Sumber: Dokumentasi Pribadi Abdul Khahar |
FEATURE | JATIMSATUNEWS.COM - Di
tengah hiruk-pikuk perjalanan kehidupan kampus Universitas Negeri Surabaya
(UNESA), Kamis (13/11/2025), Khahar tampak tenang meski isi kepalanya sedang
riuh oleh dua dunia yang berbeda. Sebagai mahasiswa S-2 Teknik Informatika,
hari-harinya diisi dengan logika pemrograman dan penelitian sains data yang
rumit. Namun, di sisi lain, ia adalah sosok senior yang tak bisa lepas dari
partitur nada di Swara Anggita Choir.
Bagi
Khahar, menjalani keduanya bukan sekadar soal membagi waktu, melainkan sebuah
perjalanan panjang yang penuh dinamika.
"Kocak
sih, mengingat banyaknya lika-liku yang dilewati. Namun sejauh ini masih bisa
diatur, masih on track, semoga ke depannya juga," ujar Khahar
sembari tertawa kecil mengenang perjalanannya.
Bergabung
dengan Swara Anggita Choir sejak tahun 2020, tepat di awal masa S-1, Khahar
telah terlatih menjadi sosok nokturnal. Ia menjalani siklus 24 jam yang nyaris
tanpa jeda demi menyeimbangkan ambisi akademik dan kecintaannya pada paduan
suara. Pagi hingga sore biasanya ia habiskan untuk memantau progres skripsi.
"Entah
sekecil apa pun progresnya, yang penting ada progres aja dulu," katanya
tegas. Sore harinya, energi ia alihkan sepenuhnya untuk persiapan latihan
hingga malam. Tak jarang, usai latihan, ia kembali membuka laptop hingga pagi
menjelang untuk memperbaiki eror pada pekerjaannya.
Mungkin
banyak yang bertanya, mengapa ia bertahan di tengah jadwal yang begitu
menyiksa? Bagi Khahar, paduan suara bukanlah beban tambahan, melainkan win-win
solution.
"Saat
mengerjakan skripsi, aku bisa refresh dan coping stress di
latihan ini. Jadi win-win solution," ungkapnya. Ia mengibaratkan
latihan paduan suara seperti kebutuhan tubuh akan olahraga. "Kita butuh rest
untuk mengembalikan sel-sel tubuh yang sudah kita pacu untuk kegiatan
intens," tambahnya.
Namun,
perjalanan menyeimbangkan dua dunia ini tidaklah mulus tanpa kerikil. Khahar
mengaku sempat berada di titik bimbang, terutama saat magang di Jakarta dan
menghadapi tekanan skripsi S1.
"Jujur
sering terpikirkan, apa aku stop aja ya?" akunya. Ketakutan akan lulus
terlambat hingga masalah finansial sempat menghantuinya. Keluarganya bahkan
pernah menyarankan untuk berhenti menyanyi demi fokus pada karir. "Aku
agak struggle juga untuk melanjutkan banyak kegiatan di Surabaya,"

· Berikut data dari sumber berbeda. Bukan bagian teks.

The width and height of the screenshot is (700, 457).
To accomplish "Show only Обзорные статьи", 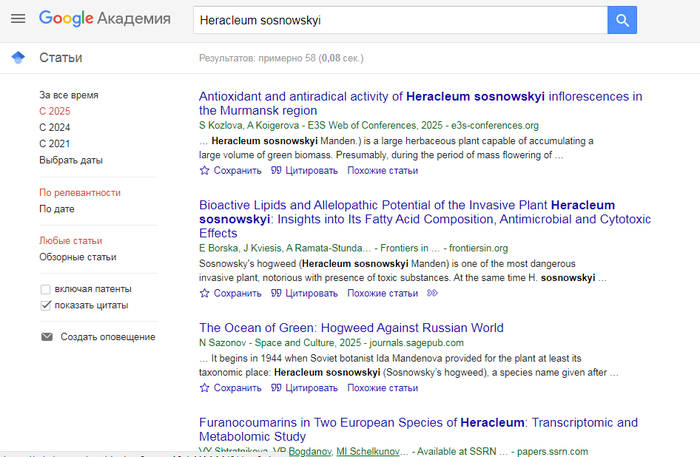I will coord(77,257).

kenangnya. Namun, berkat dukungan pemasukan dari freelance, bisnis
keluarga, serta pekerjaan sampingan dari menyanyi, ia mampu bertahan.
Baginya, Swara Anggita
bukan lagi sekadar organisasi. "Ibarat keluarga yang lengkap dan saling support
untuk selalu berkembang, keluarga kedua bisa dibilang begitu," tuturnya
dengan mata berbinar. Di sanalah ia bisa menumpahkan ekspresi dan terus belajar
bermusik.
Kini,
keputusan lanjut ke jenjang S-2 diambilnya karena dorongan ingin mengeksplorasi
penelitian. Khahar membuktikan bahwa meski hidupnya penuh tantangan, ia tetap
bisa berprestasi. Menutup perbincangan, ia menitipkan pesan mendalam bagi
mahasiswa lain yang mungkin sedang takut akademiknya terganggu karena
organisasi.
"IPK
tidak menjadi acuan utama dalam dunia profesional, interpersonal skills
juga penting, terutama attitude dan komunikasi," pesan Khahar. Ia
menekankan bahwa ilmu bisa digali kapan saja, namun pengalaman masa muda
memiliki nilainya sendiri.
"Wawasan
bisa digali, ilmu bisa dieksplorasi, namun momen hanya bisa dinikmati dan
diingat kembali," tutupnya.
Mahasiswa Universitas Negeri Surabaya


Tidak ada komentar:
Posting Komentar
Apa yang Anda pikirkan?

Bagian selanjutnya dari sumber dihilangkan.